DGRW: Know What You (Don’t) Own
Rising interest rates this year have created an inflection point in U.S. equity markets, with virtually every sector crumbling under the weight of a rapid tightening cycle. The “MANAMA” cohort (formerly known as FANG, FAANG, FAAMG, etc., consisting of Meta, Apple, Netflix, Amazon, Microsoft and Alphabet), has been especially vulnerable, as the rate-sensitive Information Technology, Consumer Discretionary and Communication Services sectors are among the worst-performing groups in the S&P 500 through November.
Although U.S. equity weakness has not been confined to these three (the broader index is still down over 13% YTD as of November 30), the 2022 market environment reminds us that outperformance comes in all shapes, sizes and directions. Quite often the companies you don’t own are more important than those you do own.
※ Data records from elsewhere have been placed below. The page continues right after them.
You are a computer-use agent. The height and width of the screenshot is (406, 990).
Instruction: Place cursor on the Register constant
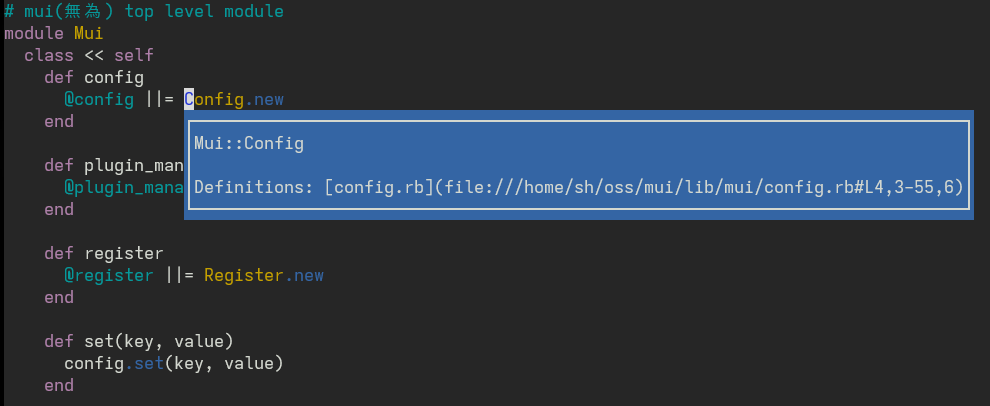click(x=243, y=275)
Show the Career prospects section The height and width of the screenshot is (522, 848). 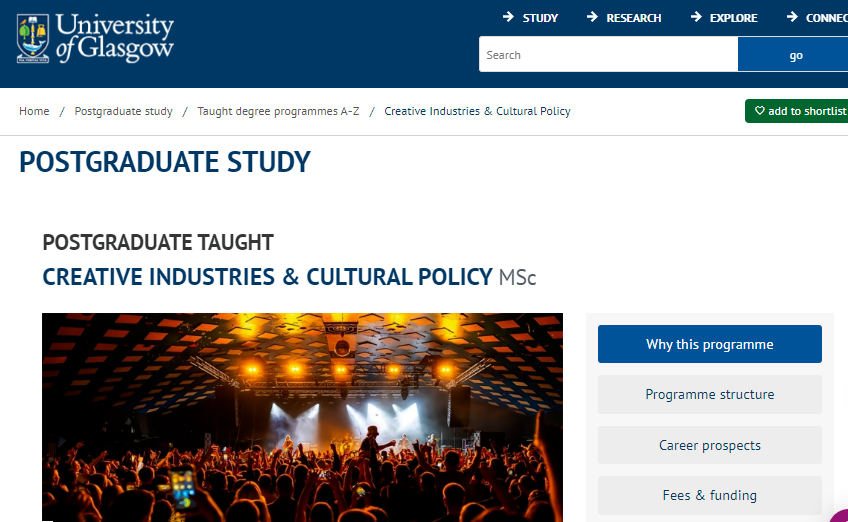(709, 445)
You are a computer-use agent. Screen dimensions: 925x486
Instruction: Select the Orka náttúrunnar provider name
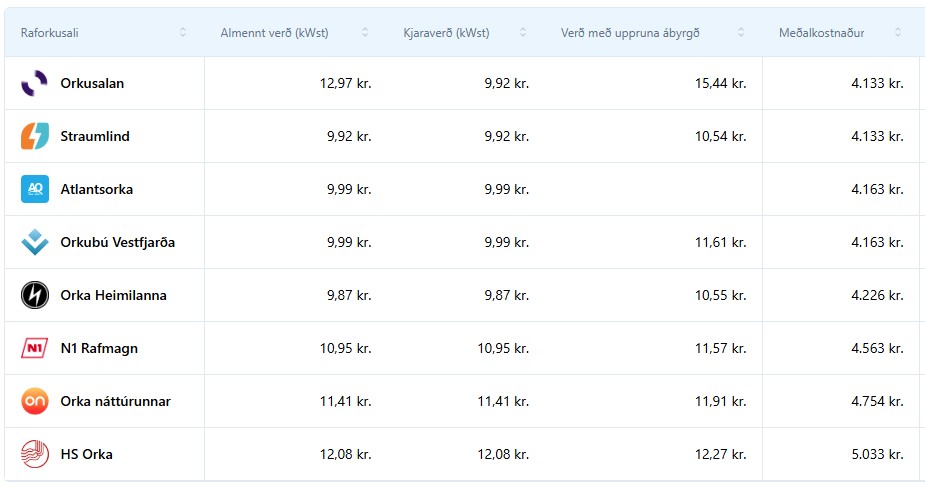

Yesterday’s Winners Can Quickly Become Today’s Losers
For several years, we’ve fielded questions from clients about the lack of MANAMA exposure in many of our flagship dividend-themed products, including the WisdomTree U.S. Quality Dividend Growth Fund (DGRW). Since four of the six companies do not pay a dividend, DGRW has remained structurally under-weight in this group since inception. It has exposure only to Apple and Microsoft, as they are higher-quality companies that are also growing their dividend payments.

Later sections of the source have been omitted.